• _Work instructions_
Find each line below that contains the word "field" and copy those lines.

***

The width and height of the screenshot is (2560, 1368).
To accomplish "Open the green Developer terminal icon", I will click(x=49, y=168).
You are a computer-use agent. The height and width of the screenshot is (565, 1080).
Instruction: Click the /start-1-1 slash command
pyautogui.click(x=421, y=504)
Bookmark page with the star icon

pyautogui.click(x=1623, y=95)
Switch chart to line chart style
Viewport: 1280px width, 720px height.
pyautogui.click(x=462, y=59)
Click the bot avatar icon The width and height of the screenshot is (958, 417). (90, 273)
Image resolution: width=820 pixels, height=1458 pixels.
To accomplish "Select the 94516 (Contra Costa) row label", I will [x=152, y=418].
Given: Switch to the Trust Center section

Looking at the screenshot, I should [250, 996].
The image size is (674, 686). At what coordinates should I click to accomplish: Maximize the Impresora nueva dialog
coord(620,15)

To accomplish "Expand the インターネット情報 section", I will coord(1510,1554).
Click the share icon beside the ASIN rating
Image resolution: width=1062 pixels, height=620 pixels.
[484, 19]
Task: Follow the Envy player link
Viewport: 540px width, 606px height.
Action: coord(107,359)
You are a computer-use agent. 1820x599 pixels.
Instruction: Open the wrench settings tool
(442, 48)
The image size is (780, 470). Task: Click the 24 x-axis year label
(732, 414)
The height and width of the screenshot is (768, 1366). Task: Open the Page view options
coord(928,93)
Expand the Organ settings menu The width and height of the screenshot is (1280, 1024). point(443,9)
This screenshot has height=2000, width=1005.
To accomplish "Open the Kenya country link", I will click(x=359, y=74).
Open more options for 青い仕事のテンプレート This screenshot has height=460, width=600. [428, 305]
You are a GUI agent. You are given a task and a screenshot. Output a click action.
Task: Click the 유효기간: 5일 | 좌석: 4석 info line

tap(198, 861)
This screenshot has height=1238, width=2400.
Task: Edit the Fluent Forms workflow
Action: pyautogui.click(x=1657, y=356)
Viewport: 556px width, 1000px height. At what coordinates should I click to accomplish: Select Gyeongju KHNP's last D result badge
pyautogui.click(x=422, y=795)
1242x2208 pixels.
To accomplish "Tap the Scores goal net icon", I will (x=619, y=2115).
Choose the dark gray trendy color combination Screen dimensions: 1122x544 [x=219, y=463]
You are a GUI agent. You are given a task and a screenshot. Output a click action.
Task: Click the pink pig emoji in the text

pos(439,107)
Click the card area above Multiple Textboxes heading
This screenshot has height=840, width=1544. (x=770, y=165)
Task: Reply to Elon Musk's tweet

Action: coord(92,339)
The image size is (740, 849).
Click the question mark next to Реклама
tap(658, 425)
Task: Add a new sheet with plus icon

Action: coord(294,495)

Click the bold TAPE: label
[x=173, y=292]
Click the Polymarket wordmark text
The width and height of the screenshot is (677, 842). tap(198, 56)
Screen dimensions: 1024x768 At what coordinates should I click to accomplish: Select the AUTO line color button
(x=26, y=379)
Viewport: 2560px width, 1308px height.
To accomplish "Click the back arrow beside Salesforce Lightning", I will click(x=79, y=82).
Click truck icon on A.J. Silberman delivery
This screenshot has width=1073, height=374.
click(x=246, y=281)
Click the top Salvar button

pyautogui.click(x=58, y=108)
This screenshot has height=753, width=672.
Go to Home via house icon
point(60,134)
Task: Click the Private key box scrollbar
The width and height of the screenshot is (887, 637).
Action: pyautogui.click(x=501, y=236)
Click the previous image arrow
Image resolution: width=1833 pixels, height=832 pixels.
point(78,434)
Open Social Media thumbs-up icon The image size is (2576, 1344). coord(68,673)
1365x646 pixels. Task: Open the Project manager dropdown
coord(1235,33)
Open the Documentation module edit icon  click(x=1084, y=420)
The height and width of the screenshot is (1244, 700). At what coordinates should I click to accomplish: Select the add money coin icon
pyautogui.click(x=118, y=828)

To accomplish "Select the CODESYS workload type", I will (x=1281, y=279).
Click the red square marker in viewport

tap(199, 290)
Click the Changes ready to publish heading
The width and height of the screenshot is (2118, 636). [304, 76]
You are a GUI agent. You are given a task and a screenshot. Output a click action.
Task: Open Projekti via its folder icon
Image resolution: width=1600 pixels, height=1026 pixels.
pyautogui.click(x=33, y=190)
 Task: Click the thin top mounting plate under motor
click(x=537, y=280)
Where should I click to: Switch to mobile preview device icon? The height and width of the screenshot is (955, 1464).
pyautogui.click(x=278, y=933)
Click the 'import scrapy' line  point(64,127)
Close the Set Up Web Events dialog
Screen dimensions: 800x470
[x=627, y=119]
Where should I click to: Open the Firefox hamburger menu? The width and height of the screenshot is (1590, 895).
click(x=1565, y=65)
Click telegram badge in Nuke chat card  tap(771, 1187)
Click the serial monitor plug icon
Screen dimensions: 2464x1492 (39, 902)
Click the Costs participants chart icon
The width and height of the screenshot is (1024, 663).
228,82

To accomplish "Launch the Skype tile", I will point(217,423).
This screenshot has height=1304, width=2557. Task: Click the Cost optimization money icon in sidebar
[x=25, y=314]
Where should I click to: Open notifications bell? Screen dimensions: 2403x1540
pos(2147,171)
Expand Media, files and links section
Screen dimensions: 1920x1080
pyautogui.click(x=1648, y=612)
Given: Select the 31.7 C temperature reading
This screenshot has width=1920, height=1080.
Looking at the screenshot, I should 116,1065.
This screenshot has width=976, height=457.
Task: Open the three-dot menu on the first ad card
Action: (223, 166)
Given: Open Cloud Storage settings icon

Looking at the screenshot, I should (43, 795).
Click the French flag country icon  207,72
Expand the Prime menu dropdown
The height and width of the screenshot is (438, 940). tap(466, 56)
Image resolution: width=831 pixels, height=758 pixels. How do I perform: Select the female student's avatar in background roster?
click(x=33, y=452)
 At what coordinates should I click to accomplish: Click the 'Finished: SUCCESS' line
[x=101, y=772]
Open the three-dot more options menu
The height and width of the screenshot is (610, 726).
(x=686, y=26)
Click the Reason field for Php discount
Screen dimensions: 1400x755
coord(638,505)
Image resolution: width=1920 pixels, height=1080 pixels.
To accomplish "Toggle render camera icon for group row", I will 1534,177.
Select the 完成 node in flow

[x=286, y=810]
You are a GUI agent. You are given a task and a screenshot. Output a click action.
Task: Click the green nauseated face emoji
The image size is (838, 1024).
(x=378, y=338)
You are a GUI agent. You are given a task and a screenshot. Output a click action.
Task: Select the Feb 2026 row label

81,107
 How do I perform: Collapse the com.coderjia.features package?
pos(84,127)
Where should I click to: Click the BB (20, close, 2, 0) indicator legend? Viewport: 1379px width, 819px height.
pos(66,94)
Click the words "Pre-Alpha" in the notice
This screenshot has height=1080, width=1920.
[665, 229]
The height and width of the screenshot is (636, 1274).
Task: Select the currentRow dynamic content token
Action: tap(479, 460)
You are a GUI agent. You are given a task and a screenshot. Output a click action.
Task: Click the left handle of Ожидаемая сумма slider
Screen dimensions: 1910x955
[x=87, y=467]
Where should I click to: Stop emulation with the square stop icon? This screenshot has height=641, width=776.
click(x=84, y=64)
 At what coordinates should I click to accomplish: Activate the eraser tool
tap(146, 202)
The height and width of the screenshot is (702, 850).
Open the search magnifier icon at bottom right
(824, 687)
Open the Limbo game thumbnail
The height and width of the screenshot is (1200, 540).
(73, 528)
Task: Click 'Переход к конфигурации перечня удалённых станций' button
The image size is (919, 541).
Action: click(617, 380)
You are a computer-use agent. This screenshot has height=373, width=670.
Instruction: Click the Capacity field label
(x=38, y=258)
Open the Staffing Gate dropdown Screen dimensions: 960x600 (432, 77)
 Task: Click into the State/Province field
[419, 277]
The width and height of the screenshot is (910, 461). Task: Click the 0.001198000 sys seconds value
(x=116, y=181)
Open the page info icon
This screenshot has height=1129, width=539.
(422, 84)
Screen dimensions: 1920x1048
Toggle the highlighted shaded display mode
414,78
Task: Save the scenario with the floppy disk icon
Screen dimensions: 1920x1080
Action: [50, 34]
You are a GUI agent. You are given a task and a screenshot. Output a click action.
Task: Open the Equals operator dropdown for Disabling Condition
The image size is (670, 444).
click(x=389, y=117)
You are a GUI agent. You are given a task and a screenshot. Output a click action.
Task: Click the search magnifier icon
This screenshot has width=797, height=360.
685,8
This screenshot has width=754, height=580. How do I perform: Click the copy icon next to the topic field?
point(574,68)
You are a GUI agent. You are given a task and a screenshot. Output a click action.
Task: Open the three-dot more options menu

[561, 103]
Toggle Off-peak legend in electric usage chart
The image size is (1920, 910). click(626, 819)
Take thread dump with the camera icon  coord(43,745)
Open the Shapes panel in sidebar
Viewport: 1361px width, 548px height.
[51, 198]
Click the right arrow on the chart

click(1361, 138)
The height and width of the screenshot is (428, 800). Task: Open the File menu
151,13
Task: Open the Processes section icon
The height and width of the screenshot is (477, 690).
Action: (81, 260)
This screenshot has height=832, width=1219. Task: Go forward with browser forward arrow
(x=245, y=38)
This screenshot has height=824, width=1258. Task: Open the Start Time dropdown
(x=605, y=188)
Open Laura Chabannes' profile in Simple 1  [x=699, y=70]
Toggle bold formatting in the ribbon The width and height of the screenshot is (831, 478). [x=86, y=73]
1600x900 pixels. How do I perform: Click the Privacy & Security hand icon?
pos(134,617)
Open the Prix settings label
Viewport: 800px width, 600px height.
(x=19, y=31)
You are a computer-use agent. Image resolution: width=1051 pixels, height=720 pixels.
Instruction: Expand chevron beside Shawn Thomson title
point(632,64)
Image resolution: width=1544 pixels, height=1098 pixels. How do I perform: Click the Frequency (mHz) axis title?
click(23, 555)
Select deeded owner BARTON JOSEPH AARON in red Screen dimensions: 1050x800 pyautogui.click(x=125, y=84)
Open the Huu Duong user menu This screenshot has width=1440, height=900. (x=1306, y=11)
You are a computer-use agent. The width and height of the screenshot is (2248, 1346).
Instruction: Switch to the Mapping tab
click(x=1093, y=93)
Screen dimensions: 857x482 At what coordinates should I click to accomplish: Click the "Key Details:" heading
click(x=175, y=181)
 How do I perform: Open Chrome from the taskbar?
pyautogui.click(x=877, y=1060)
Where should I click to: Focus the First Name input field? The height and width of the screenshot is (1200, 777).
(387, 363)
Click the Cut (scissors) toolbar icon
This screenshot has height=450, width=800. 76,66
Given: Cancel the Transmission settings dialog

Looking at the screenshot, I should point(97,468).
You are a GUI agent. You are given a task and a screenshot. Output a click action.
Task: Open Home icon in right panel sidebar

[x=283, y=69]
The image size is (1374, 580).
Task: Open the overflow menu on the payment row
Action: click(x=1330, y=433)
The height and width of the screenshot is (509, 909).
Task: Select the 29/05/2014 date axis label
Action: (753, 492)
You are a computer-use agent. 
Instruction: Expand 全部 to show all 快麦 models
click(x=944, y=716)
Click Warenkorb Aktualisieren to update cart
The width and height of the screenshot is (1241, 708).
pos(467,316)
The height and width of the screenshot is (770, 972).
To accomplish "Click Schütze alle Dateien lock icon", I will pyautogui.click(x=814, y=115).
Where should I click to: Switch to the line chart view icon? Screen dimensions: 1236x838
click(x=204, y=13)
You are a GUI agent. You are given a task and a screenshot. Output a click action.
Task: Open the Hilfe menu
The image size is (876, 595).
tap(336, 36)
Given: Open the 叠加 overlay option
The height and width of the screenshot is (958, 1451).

***

• _Final answer_
Click the Reason field for Php discount
Instruction: Click the Capacity field label
 Task: Click into the State/Province field
This screenshot has width=754, height=580. How do I perform: Click the copy icon next to the topic field?
Where should I click to: Focus the First Name input field? The height and width of the screenshot is (1200, 777).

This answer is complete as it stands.